25,000 Rally In Boston Common

By Justin D. Getz


Just days before pivotal midterm elections, about 25,000 protesters huddled around Parkman Bandstand at Boston Common yesterday afternoon to voice their opposition to military action against Iraq. Thousands of people marched down Dartmouth Street in Boston, Sunday, November 3, 2002, participating in a protest against a possible war with Iraq.

Organized by United for Justice with Peace, a local anti-war coalition, the event was large enough to close down adjacent Tremont Street. Enduring frigid conditions, supporters heard from Green Party gubernatorial candidate Jill E. Stein ’73, Boston University Professor Howard Zinn and actor Tim Robbins, as the smell of burning sage permeated the park’s frozen fields and folk songs echoed off the facades of neighboring buildings.

“War breeds terrorism, war is terrorism,” Zinn said, addressing the crowd. “We need a regime change right here.”

Robbins said he was awed by the sheer number of people. He said that it took years to assemble a crowd that size in the ’60s. Many of the protestors hoisted signs, while some flew kites and others played bongo drums and tambourines.

Local political folk singer Pamela Means played several songs while preaching to her fellow protesters. “Go out and vote your conscience,” Means said. “We have no reason to be afraid.” About 50 Harvard undergraduates attended the rally with the Harvard Initiative for Peace and Justice (HIPJ), a campus group formed in the wake of Sept. 11. “The proliferation of rallies over the past few weeks have to be sending a message to the Bush administration,” said HIPJ member Jessica E. Gould ’04.

Many other unaffiliated Harvard students were also in attendance. “It’s unbelievable just to see this many people mobilized,” said Chanda R.S. Prescod-Weinstein ’03, who came to the event with a friend from MIT. “I feel really heartened.”

Joining the considerable student turnout, local protestors brought their families.

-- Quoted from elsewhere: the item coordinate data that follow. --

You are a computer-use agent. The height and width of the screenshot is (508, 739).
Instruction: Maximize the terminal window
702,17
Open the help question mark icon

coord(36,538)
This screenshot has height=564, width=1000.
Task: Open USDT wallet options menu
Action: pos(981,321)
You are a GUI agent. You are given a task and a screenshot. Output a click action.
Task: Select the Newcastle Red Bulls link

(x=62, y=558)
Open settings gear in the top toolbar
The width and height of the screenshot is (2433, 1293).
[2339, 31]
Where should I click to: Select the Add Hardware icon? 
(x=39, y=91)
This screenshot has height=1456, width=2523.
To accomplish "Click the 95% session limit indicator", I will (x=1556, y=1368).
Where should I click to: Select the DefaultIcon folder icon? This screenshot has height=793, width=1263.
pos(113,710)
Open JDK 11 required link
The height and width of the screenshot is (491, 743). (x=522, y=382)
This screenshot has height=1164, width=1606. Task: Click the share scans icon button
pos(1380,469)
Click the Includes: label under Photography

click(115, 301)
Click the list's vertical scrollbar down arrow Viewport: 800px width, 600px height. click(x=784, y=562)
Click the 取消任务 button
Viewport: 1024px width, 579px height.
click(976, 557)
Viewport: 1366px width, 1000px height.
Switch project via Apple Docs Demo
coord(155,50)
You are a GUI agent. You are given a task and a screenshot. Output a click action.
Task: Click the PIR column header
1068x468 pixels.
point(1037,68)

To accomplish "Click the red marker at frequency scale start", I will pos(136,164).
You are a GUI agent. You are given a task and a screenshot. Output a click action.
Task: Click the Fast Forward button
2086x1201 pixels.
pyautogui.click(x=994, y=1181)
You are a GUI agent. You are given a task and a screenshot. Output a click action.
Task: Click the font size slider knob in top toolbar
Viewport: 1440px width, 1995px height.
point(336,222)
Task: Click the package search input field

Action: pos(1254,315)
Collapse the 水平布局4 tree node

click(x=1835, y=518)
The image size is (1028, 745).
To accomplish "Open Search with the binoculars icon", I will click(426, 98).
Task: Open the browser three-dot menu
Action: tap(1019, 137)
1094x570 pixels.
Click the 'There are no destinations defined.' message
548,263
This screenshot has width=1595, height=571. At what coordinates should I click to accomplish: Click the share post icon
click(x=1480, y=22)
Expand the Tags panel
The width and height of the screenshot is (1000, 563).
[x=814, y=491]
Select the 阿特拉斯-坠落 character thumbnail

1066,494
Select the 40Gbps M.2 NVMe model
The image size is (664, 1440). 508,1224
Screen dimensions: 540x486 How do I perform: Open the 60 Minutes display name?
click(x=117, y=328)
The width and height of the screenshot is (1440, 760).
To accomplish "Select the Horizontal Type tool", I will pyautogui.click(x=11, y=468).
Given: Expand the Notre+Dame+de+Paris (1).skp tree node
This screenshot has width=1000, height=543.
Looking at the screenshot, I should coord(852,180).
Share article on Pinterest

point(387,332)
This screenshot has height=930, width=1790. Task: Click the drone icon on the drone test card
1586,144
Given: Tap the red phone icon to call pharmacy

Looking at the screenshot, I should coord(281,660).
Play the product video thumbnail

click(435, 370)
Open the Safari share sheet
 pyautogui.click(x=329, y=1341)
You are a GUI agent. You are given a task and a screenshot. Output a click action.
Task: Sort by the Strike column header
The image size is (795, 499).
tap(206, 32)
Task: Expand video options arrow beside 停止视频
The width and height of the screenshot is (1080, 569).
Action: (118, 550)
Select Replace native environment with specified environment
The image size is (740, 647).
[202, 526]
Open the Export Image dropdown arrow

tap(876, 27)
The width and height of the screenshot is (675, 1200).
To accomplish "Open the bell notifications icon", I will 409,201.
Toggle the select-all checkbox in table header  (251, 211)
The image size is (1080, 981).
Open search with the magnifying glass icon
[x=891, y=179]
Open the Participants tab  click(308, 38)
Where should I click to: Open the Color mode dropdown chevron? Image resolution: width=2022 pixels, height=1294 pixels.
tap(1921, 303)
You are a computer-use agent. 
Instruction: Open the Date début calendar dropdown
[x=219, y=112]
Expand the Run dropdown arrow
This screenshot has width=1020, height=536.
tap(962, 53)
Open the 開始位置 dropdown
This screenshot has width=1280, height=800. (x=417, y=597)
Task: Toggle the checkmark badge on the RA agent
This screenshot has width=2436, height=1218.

Children could be seen holding hand-made signs, and veterans likened the potential war in Iraq to Vietnam. “It’s shameful to drop bombs on people who need food and medicine,” said Zinn, who is known for his book, A People’s History of the United States. “You can’t bomb a country into democracy.”

Boston Police and Park Rangers maintained a strong presence on horses and in squad cars.